Copy out each line of the listing below where the string "chart" appears.

● EXTRACTED RECORDS:
★ ★ ★ ★ ★

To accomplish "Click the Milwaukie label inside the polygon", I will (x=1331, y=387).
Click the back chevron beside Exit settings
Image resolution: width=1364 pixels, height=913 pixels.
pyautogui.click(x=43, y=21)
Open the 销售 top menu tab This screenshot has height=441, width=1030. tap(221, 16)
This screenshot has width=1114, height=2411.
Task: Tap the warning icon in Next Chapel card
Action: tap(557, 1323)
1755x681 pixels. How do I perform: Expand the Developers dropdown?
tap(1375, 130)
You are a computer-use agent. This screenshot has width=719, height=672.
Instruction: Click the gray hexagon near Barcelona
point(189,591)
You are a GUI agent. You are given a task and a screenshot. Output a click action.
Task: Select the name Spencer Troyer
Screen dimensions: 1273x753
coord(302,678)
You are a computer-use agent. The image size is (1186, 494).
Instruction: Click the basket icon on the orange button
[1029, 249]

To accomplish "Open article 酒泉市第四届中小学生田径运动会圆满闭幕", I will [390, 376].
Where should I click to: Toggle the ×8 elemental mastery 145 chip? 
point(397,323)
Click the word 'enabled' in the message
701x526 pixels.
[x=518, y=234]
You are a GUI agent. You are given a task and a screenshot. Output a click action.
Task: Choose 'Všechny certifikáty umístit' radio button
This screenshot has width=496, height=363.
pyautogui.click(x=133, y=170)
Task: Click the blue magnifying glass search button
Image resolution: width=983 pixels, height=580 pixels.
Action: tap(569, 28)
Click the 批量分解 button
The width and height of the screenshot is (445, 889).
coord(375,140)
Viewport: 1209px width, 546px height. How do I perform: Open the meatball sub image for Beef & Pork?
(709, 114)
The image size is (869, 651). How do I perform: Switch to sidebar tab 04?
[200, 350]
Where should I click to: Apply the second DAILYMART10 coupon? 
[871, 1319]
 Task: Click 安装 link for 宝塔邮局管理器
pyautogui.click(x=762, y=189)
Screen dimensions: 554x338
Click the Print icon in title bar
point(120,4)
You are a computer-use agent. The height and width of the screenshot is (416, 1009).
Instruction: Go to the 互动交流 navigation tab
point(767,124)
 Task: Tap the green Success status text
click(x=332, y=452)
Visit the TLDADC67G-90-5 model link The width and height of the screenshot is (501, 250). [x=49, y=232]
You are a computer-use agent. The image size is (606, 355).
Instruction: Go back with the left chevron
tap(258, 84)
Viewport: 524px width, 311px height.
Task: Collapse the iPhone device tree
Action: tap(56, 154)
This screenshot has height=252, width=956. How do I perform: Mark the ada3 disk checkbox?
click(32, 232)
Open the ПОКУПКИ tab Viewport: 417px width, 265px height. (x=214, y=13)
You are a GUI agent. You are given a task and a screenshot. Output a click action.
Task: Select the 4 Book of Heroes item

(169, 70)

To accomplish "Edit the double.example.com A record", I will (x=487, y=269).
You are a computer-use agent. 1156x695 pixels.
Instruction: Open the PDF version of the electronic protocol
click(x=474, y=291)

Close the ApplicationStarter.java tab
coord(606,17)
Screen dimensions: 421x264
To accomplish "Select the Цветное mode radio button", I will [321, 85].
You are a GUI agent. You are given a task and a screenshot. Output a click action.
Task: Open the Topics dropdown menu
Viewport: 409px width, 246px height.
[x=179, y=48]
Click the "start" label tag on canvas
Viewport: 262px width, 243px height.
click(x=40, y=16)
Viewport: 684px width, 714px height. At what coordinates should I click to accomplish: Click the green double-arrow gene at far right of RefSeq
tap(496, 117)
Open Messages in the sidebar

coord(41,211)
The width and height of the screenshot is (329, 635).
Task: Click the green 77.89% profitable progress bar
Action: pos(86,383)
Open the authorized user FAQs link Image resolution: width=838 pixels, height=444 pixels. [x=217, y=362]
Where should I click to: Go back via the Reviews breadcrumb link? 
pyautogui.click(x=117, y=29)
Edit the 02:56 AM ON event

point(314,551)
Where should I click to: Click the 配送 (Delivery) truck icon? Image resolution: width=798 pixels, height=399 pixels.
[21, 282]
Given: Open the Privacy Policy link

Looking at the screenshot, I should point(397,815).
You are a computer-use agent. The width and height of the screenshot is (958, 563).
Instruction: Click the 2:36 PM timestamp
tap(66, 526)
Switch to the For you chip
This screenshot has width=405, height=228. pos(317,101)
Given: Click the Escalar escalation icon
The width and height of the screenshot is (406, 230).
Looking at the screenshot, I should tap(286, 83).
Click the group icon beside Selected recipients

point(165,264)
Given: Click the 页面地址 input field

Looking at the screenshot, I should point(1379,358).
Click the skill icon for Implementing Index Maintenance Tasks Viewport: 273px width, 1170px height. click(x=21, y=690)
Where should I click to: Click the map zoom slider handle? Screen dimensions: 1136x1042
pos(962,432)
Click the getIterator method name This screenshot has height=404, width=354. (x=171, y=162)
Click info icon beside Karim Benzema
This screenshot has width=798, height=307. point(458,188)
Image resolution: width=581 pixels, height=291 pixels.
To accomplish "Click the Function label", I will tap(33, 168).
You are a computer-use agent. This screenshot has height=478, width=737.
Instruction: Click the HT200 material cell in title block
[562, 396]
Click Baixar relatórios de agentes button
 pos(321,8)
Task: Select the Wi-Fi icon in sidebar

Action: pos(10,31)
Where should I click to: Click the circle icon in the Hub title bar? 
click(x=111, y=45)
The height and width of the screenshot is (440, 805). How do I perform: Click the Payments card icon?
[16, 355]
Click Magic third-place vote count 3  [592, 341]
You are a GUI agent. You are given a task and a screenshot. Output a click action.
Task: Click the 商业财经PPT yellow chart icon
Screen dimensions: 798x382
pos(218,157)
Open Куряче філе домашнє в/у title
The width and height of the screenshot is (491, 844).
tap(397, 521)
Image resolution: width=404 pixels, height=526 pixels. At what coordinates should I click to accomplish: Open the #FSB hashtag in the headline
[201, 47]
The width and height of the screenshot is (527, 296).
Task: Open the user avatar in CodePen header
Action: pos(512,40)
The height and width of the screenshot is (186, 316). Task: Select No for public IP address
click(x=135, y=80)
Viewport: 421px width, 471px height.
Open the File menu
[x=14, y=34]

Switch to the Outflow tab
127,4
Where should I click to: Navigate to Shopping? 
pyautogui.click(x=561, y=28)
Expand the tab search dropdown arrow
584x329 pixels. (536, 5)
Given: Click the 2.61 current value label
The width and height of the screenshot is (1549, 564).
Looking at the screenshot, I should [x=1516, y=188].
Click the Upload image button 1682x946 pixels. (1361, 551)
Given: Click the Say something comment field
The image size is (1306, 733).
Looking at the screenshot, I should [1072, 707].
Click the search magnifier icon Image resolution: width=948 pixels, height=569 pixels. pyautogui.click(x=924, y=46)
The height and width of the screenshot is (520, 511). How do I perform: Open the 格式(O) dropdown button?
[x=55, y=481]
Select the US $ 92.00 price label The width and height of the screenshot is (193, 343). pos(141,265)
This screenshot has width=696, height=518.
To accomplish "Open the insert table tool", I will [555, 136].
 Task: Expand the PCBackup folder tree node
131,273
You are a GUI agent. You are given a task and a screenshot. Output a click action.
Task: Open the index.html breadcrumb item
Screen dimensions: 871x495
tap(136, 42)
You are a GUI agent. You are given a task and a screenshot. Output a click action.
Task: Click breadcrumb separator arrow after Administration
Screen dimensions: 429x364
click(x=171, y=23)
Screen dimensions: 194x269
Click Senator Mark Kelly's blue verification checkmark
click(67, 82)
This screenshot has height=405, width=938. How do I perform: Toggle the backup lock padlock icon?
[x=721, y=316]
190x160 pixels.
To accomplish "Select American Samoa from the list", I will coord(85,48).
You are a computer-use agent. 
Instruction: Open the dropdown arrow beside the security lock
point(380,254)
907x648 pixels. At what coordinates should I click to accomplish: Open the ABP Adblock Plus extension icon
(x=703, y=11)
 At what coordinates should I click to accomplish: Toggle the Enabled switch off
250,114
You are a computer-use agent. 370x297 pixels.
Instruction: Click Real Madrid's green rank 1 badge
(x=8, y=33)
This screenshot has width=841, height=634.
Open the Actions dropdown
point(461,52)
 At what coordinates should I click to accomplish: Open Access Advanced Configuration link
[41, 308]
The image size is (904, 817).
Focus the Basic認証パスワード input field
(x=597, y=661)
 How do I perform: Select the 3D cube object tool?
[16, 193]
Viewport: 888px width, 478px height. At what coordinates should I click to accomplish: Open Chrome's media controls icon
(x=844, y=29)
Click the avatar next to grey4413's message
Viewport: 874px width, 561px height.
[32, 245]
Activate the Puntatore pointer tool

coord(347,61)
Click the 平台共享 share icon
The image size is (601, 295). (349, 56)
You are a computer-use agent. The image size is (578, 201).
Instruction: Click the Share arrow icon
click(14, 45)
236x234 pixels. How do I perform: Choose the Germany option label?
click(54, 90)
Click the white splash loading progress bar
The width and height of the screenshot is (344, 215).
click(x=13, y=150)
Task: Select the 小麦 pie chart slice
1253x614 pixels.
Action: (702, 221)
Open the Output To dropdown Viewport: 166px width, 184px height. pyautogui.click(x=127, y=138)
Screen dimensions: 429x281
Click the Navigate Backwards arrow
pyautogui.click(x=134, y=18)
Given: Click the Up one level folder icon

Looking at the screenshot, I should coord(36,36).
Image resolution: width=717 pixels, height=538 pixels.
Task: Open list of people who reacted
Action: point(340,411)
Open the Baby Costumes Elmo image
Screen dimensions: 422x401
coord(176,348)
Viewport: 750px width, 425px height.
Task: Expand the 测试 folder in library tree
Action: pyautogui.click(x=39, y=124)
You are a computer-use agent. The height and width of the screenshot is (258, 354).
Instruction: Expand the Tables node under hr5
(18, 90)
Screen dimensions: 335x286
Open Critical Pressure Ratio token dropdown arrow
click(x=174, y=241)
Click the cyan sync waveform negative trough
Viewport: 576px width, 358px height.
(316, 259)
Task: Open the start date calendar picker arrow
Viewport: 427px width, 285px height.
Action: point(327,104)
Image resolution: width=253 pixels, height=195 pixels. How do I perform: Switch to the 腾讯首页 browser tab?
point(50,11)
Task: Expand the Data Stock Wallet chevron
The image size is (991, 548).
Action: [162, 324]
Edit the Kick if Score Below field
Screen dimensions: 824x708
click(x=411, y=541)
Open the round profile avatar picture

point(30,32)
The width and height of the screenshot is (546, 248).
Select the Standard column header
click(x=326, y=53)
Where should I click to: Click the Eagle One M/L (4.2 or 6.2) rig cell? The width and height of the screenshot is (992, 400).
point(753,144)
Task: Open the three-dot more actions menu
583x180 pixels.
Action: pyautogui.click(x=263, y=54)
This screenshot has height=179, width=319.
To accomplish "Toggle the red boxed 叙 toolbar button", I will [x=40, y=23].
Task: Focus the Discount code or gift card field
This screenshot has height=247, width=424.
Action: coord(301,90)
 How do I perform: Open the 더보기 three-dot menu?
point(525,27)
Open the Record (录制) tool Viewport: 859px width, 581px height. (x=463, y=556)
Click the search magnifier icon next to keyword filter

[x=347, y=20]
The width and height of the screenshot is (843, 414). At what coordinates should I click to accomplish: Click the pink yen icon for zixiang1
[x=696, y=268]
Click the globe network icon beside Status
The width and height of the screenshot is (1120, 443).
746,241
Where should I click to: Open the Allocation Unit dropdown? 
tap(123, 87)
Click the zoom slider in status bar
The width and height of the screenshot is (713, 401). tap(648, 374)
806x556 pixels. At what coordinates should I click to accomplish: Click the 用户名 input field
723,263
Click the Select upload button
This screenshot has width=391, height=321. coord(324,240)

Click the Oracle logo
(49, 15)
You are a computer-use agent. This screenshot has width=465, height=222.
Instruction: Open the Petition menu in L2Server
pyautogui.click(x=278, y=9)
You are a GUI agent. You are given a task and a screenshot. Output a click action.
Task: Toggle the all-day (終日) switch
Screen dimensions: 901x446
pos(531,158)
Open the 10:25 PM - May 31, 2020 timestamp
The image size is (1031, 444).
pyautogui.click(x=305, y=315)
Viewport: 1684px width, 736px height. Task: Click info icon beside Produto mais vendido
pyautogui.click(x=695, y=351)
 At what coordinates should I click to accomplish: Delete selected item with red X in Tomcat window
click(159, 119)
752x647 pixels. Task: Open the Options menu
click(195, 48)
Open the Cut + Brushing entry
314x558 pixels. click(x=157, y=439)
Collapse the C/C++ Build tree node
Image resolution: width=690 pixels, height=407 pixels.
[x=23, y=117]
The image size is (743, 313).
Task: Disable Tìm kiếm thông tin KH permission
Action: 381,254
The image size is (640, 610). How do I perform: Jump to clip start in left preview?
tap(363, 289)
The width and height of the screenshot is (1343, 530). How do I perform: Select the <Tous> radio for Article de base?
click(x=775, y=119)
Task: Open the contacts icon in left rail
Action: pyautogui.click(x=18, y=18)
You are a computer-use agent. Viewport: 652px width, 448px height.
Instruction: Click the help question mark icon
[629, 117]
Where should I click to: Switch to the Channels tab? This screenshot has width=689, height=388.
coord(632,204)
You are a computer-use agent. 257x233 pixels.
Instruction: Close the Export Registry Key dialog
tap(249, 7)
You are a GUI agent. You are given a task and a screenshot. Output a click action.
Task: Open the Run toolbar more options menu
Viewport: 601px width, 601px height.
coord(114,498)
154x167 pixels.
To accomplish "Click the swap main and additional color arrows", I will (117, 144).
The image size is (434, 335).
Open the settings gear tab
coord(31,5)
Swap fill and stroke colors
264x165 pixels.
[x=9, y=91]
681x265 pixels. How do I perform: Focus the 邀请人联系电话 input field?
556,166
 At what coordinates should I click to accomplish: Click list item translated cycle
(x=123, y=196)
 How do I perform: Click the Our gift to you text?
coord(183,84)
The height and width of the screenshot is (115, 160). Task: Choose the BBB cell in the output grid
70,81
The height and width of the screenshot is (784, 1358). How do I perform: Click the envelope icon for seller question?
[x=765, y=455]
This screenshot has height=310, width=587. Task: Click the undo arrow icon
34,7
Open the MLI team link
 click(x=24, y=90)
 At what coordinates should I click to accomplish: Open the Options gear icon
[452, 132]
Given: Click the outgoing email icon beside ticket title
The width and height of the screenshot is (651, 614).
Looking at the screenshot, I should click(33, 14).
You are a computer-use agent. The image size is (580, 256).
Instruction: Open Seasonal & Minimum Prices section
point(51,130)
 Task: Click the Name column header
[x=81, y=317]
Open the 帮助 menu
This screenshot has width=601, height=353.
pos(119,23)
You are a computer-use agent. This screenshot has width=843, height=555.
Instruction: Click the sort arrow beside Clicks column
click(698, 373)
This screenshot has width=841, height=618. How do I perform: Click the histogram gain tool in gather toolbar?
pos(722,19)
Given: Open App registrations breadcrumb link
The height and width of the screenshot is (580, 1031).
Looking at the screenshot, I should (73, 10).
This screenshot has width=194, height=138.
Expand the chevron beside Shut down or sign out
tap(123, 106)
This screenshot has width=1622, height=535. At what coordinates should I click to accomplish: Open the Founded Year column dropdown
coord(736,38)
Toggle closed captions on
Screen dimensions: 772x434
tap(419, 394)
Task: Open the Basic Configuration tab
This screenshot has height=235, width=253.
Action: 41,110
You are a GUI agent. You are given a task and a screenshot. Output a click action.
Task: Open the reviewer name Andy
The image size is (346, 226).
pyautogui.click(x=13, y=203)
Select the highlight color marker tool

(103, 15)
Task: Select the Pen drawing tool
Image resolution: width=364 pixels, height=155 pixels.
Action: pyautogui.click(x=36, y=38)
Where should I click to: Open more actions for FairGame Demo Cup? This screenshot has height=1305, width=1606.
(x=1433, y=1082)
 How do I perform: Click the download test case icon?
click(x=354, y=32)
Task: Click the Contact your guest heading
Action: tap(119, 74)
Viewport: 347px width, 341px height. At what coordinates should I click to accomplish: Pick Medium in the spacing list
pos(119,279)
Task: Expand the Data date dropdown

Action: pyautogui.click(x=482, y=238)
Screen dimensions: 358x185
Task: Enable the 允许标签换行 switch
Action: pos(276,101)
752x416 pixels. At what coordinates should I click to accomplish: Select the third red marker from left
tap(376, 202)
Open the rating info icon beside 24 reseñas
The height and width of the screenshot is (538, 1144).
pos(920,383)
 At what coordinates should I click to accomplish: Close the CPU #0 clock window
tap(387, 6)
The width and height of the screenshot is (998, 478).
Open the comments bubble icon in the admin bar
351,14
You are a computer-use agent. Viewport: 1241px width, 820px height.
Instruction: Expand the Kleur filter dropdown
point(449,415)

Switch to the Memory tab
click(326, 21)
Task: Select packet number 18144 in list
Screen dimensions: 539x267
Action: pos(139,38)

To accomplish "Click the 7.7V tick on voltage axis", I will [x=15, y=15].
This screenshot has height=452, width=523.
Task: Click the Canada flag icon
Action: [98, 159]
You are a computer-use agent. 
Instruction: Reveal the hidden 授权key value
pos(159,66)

★ ★ ★ ★ ★

● RESULT:
Task: Click the 商业财经PPT yellow chart icon
Task: Select the 小麦 pie chart slice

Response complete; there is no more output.